Лера на секунду задумалась, а потом выдала абсолютно невероятное:

— Ты мог её обидеть!

Спорить с ней он не стал, какой смысл вообще спорить с истеричками? Вместо этого он сделал шаг вперёд, потеснив Серёгу, зашёл в его квартиру, по-свойски поинтересовавшись:

— Есть чё пожрать?

***

Пока Андрей поедал приготовленную Литвиновым яичницу, Лера сидела напротив и с подозрением косилась в его сторону, как если бы действительно подозревала его в том, что он придушил Свету, закатал её в ковёр и вывез в лез.

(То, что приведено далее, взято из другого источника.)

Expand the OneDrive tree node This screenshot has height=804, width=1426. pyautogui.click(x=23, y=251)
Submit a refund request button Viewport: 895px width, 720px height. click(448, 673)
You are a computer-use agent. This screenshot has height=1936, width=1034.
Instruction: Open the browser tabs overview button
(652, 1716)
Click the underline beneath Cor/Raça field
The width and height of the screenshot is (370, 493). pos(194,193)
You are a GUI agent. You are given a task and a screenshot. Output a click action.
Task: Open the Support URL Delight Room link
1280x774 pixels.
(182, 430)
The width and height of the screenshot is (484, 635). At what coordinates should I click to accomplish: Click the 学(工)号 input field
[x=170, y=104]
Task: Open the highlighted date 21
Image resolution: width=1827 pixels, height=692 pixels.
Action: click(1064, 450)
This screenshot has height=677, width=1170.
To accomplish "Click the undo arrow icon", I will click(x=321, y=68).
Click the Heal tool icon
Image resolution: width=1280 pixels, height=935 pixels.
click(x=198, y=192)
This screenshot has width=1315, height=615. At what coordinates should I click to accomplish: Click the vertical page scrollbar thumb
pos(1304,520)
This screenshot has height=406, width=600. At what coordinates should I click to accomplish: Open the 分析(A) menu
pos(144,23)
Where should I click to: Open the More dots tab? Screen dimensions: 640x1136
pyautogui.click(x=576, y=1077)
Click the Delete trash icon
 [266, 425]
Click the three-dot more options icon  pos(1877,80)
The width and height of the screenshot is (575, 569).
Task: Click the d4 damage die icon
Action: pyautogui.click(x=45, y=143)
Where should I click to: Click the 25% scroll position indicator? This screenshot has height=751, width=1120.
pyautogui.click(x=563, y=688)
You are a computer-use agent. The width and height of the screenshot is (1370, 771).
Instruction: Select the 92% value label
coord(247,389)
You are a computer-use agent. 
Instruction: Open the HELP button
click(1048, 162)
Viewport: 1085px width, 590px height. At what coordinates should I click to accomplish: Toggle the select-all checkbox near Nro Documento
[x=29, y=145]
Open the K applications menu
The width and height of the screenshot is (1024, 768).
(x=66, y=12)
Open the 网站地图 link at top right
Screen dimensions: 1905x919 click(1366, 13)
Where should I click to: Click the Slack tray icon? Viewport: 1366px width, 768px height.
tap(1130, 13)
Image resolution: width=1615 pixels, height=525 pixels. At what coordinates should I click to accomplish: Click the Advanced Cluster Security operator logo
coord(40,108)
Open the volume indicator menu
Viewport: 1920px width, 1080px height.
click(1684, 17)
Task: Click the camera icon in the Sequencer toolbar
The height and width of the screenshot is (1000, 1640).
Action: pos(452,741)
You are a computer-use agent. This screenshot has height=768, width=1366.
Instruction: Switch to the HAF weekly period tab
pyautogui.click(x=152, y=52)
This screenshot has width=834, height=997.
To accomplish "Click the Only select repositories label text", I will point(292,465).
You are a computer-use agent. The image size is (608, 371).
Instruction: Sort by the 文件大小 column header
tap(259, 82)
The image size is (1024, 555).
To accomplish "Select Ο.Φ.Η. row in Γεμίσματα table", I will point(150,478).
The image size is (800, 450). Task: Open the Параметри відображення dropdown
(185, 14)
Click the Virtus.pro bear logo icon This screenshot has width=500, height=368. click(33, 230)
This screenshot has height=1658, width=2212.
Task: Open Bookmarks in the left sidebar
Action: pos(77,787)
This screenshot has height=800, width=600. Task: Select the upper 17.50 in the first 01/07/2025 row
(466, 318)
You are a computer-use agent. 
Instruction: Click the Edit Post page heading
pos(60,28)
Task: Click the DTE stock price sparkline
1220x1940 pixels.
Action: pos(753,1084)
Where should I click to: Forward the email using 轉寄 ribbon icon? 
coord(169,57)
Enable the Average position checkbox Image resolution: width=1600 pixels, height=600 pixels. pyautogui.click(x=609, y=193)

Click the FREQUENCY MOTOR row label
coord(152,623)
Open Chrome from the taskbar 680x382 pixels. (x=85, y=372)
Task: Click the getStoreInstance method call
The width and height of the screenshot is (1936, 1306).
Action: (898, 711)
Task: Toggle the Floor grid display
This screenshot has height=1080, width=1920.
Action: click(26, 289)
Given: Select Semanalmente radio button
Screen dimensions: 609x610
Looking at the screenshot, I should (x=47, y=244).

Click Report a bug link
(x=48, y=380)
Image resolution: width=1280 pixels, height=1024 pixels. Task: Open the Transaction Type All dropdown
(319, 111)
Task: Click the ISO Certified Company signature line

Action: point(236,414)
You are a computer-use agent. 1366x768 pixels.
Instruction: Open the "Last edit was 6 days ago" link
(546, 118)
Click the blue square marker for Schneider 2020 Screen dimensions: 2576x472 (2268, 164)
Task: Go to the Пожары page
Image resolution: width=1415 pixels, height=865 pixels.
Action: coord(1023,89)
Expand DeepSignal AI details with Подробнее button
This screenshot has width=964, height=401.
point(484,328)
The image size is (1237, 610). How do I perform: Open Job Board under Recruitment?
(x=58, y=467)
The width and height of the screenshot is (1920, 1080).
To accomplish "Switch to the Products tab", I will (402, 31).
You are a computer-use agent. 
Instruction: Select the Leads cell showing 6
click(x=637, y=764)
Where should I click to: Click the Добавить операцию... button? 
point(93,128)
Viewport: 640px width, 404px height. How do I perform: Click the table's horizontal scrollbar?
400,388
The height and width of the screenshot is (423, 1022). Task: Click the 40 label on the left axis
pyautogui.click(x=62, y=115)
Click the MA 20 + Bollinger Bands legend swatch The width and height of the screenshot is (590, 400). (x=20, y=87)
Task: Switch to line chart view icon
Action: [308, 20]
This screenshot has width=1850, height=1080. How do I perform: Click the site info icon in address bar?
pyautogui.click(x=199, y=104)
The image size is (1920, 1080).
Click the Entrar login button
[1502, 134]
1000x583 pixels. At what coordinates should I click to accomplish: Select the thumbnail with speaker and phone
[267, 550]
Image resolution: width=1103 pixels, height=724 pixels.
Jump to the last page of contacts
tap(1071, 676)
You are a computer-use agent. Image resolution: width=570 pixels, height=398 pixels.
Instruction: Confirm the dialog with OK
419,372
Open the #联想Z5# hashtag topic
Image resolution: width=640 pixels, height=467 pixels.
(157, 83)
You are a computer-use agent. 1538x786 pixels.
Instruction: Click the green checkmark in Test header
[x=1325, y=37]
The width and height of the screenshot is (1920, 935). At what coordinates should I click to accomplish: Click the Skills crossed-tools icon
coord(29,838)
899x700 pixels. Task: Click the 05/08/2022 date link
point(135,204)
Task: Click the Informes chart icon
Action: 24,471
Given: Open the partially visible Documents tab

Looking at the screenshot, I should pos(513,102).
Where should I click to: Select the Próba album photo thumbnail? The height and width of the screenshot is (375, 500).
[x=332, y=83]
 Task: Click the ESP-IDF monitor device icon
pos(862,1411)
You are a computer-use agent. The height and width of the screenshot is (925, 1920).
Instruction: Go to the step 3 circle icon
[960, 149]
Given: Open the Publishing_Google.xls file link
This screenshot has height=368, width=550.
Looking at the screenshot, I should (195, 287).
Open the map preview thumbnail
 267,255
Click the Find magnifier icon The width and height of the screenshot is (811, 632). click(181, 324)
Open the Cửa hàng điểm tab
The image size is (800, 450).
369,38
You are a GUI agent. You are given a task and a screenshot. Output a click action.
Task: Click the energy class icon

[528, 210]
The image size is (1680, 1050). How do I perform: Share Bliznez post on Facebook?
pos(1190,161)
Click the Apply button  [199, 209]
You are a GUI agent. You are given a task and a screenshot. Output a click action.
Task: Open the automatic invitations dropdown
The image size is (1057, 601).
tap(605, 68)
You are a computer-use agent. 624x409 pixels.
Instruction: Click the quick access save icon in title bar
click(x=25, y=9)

Серёга варил кофе и продолжал потешаться над девушкой и собственным другом.

— Спасибо, — поблагодарил Андрей приятеля, когда с завтраком было покончено. — Чуть с голоду не помер, со вчерашнего вечера ничего не ел.

А если учесть, сколько энергии он потратил за утро, то замечание про голод было совсем не преувеличением.

— Ха! — победно хмыкнула Лера, словно наконец-то уличила его во лжи. — Значит, ты врёшь, что ты был у Светы! Она бы тебя голодным из дома не выпустила. У неё какой-то пунктик на сей счёт.

— У неё в холодильнике пусто было.

— Врёшь!

Захотелось опять закатить глаза.

— Ни-че-го, кроме макарон.

И те они сожгли.

— Я тебе говорю, это не про Свету, она по жизни за любой кипиш, кроме голодовки.

Сказано было вроде как с любовью, но Андрею не понравилось. Его вообще не устраивало, что они обсуждали Свету, — будто сплетничали за её спиной.

К счастью, у Леры в этот момент зазвонил телефон и продолжать она не стала, радостно завопив в трубку:

— Иванова, ты живая!

Исаев ещё что-то обсуждал с Серёгой, какие-то общие дела, а сам параллельно бросал взгляды на Леру, про себя сравнивая двух подруг.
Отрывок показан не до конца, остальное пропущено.